━━ Text for analysis ━━
Hi Dave. You are most likely correct. OTOH the PROGRESSIVE POLITICIANS AND ACTIVISTS-- Meddlers and busybodies who wanted to run people's lives-- To forcibly "improve society"-- The same movement that pushed thru prohibition also enacted the first drug laws. Because the USA eventually came to its senses about alcohol prohibition, there is the remotest chance that drug laws may eventually be "partially repealed". Some time after pigs fly but considerably sooner than ice water in hell. :)

So you think that the violence will stop? Are the drugs going to be free? Of course they aren’t. Are the cartels in other countries and the street gangs here going to disappear quietly into the night, or are you saying they will clean up their act and open retail stores and become productive citizens?

If recreational drugs were legalized under an alcohol/tobacco model (ATFE)-- Or a behind-the-counter "restricted non-prescription" pharmaceuticals model (FDA)-- Dunno the best path though an idealistic libertarian would not want to hand it over to any federal alphabet agency. However if recreational drugs did happen to be handled like booze, tobacco, or "the morning after pill"-- Some of the smarter drug lords would go legit. Why not? Hire top lawyers, pay the fees, licenses, political contributions and bribes. Strike deals with Walmart and RiteAid, or booze/tobacco distributors, depending on implementation. Drug kingpins who go legit would throw their street thugs under the bus.

After repeal of alcohol prohibition, whatever happened to the small-time hoods and smugglers in the bootleg biz? After prohibition was repealed and it became difficult to compete against retail? The customer could choose--

1. Buy a consistent product at retail. Priced on industrial-scale production cost + retail markup + tax. No risk of arrest for attempted purchase or possession. Bought at a relatively safe store.
━━━
What is expected >> Return the stretch of the drug legalization post from "Hi Dave. You" through "in hell. :)", word for word.
━━ Data records ━━
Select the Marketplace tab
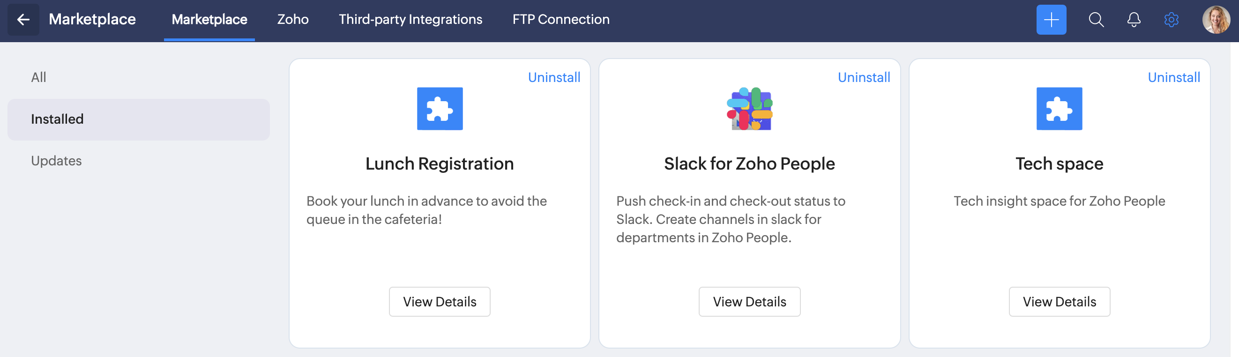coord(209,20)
━━━
━━ Data records ━━
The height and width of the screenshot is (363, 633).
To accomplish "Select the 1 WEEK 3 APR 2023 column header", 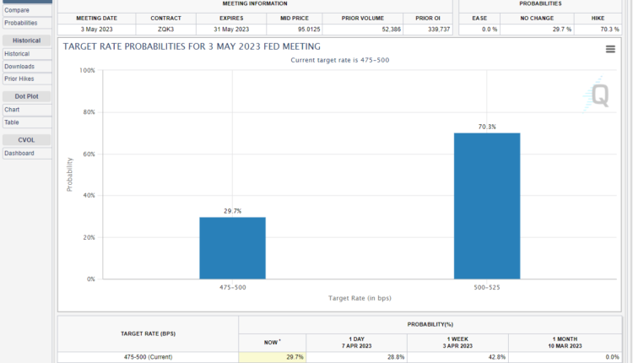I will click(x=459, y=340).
━━━
Solution for this exercise >>
Hi Dave. You are most likely correct. OTOH the PROGRESSIVE POLITICIANS AND ACTIVISTS-- Meddlers and busybodies who wanted to run people's lives-- To forcibly "improve society"-- The same movement that pushed thru prohibition also enacted the first drug laws. Because the USA eventually came to its senses about alcohol prohibition, there is the remotest chance that drug laws may eventually be "partially repealed". Some time after pigs fly but considerably sooner than ice water in hell. :)